◆ **Problem requirements**: Copy the rows below word for word.

◆ **Information shown**:
——

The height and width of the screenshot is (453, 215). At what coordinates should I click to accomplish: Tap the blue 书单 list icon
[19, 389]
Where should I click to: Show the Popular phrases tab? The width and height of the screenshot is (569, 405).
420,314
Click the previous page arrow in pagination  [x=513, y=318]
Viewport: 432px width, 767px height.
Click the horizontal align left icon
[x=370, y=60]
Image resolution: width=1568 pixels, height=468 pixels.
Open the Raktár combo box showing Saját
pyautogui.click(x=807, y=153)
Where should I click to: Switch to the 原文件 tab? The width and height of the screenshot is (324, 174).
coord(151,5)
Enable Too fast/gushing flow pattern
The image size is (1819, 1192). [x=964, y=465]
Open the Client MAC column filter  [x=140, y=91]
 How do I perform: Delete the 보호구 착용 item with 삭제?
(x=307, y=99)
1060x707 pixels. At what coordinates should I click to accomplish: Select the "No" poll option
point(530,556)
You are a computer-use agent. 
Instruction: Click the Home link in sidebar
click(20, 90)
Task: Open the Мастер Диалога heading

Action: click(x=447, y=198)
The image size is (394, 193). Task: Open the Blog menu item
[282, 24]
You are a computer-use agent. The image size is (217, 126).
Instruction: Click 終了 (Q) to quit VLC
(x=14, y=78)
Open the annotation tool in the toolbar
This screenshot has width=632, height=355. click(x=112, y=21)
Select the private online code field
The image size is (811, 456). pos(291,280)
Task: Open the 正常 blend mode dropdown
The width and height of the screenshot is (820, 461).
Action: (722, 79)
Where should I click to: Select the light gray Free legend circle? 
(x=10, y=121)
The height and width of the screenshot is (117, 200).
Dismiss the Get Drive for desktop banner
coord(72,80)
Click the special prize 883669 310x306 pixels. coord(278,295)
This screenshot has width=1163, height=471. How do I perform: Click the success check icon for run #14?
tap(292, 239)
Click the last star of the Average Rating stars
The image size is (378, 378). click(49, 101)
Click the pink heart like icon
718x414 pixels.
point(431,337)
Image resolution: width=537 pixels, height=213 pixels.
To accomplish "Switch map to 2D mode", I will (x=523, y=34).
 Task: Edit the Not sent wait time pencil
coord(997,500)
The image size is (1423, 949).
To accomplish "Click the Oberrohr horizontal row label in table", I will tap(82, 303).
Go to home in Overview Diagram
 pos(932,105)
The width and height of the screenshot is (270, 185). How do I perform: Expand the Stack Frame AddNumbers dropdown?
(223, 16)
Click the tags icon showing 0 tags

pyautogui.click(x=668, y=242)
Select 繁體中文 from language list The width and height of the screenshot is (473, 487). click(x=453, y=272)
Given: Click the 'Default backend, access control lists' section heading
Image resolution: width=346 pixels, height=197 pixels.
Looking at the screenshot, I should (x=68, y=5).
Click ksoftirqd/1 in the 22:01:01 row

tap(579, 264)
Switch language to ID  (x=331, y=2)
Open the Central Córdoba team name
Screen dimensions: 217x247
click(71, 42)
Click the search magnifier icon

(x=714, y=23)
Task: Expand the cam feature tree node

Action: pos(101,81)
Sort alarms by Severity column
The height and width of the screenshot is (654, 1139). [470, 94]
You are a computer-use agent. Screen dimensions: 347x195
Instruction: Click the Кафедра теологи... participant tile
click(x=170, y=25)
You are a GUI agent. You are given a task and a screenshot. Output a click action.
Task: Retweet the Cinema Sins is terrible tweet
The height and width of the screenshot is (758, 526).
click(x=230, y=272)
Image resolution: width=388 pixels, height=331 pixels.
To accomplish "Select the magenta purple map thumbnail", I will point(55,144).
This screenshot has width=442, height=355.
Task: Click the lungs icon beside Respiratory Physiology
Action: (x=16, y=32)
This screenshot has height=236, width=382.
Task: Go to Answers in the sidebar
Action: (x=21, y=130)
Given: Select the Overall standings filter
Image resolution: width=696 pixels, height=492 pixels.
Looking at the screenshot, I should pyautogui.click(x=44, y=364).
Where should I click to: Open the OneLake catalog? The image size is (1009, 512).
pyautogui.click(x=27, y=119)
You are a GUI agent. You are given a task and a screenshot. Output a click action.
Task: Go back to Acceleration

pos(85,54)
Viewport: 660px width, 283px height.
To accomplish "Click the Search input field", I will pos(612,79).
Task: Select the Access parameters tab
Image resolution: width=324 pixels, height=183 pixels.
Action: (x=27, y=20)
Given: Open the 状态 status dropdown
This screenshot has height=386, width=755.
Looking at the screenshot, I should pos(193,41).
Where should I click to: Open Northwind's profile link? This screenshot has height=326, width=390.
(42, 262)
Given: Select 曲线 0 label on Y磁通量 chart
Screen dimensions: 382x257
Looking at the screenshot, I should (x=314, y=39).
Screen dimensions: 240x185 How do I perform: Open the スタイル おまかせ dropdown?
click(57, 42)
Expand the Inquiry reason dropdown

——

◆ **Exercise output**:
The height and width of the screenshot is (453, 215). At what coordinates should I click to accomplish: Tap the blue 书单 list icon
[19, 389]
Where should I click to: Show the Popular phrases tab? The width and height of the screenshot is (569, 405).
420,314
Click the previous page arrow in pagination  [x=513, y=318]
Viewport: 432px width, 767px height.
Click the horizontal align left icon
[x=370, y=60]
Image resolution: width=1568 pixels, height=468 pixels.
Open the Raktár combo box showing Saját
pyautogui.click(x=807, y=153)
Where should I click to: Switch to the 原文件 tab? The width and height of the screenshot is (324, 174).
coord(151,5)
Enable Too fast/gushing flow pattern
The image size is (1819, 1192). [x=964, y=465]
Open the Client MAC column filter  [x=140, y=91]
 How do I perform: Delete the 보호구 착용 item with 삭제?
(x=307, y=99)
1060x707 pixels. At what coordinates should I click to accomplish: Select the "No" poll option
point(530,556)
You are a computer-use agent. 
Instruction: Click the Home link in sidebar
click(20, 90)
Task: Open the Мастер Диалога heading

Action: click(x=447, y=198)
The image size is (394, 193). Task: Open the Blog menu item
[282, 24]
You are a computer-use agent. The image size is (217, 126).
Instruction: Click 終了 (Q) to quit VLC
(x=14, y=78)
Open the annotation tool in the toolbar
This screenshot has width=632, height=355. click(x=112, y=21)
Select the private online code field
The image size is (811, 456). pos(291,280)
Task: Open the 正常 blend mode dropdown
The width and height of the screenshot is (820, 461).
Action: (722, 79)
Where should I click to: Select the light gray Free legend circle? 
(x=10, y=121)
The height and width of the screenshot is (117, 200).
Dismiss the Get Drive for desktop banner
coord(72,80)
Click the special prize 883669 310x306 pixels. coord(278,295)
This screenshot has width=1163, height=471. How do I perform: Click the success check icon for run #14?
tap(292, 239)
Click the last star of the Average Rating stars
The image size is (378, 378). click(49, 101)
Click the pink heart like icon
718x414 pixels.
point(431,337)
Image resolution: width=537 pixels, height=213 pixels.
To accomplish "Switch map to 2D mode", I will (x=523, y=34).
 Task: Edit the Not sent wait time pencil
coord(997,500)
The image size is (1423, 949).
To accomplish "Click the Oberrohr horizontal row label in table", I will tap(82, 303).
Go to home in Overview Diagram
 pos(932,105)
The width and height of the screenshot is (270, 185). How do I perform: Expand the Stack Frame AddNumbers dropdown?
(223, 16)
Click the tags icon showing 0 tags

pyautogui.click(x=668, y=242)
Select 繁體中文 from language list The width and height of the screenshot is (473, 487). click(x=453, y=272)
Given: Click the 'Default backend, access control lists' section heading
Image resolution: width=346 pixels, height=197 pixels.
Looking at the screenshot, I should (x=68, y=5).
Click ksoftirqd/1 in the 22:01:01 row

tap(579, 264)
Switch language to ID  (x=331, y=2)
Open the Central Córdoba team name
Screen dimensions: 217x247
click(71, 42)
Click the search magnifier icon

(x=714, y=23)
Task: Expand the cam feature tree node

Action: pos(101,81)
Sort alarms by Severity column
The height and width of the screenshot is (654, 1139). [470, 94]
You are a computer-use agent. Screen dimensions: 347x195
Instruction: Click the Кафедра теологи... participant tile
click(x=170, y=25)
You are a GUI agent. You are given a task and a screenshot. Output a click action.
Task: Retweet the Cinema Sins is terrible tweet
The height and width of the screenshot is (758, 526).
click(x=230, y=272)
Image resolution: width=388 pixels, height=331 pixels.
To accomplish "Select the magenta purple map thumbnail", I will point(55,144).
This screenshot has width=442, height=355.
Task: Click the lungs icon beside Respiratory Physiology
Action: (x=16, y=32)
This screenshot has height=236, width=382.
Task: Go to Answers in the sidebar
Action: (x=21, y=130)
Given: Select the Overall standings filter
Image resolution: width=696 pixels, height=492 pixels.
Looking at the screenshot, I should pyautogui.click(x=44, y=364).
Where should I click to: Open the OneLake catalog? The image size is (1009, 512).
pyautogui.click(x=27, y=119)
You are a GUI agent. You are given a task and a screenshot. Output a click action.
Task: Go back to Acceleration

pos(85,54)
Viewport: 660px width, 283px height.
To accomplish "Click the Search input field", I will pos(612,79).
Task: Select the Access parameters tab
Image resolution: width=324 pixels, height=183 pixels.
Action: (x=27, y=20)
Given: Open the 状态 status dropdown
This screenshot has height=386, width=755.
Looking at the screenshot, I should pos(193,41).
Where should I click to: Open Northwind's profile link? This screenshot has height=326, width=390.
(42, 262)
Given: Select 曲线 0 label on Y磁通量 chart
Screen dimensions: 382x257
Looking at the screenshot, I should (x=314, y=39).
Screen dimensions: 240x185 How do I perform: Open the スタイル おまかせ dropdown?
click(57, 42)
Expand the Inquiry reason dropdown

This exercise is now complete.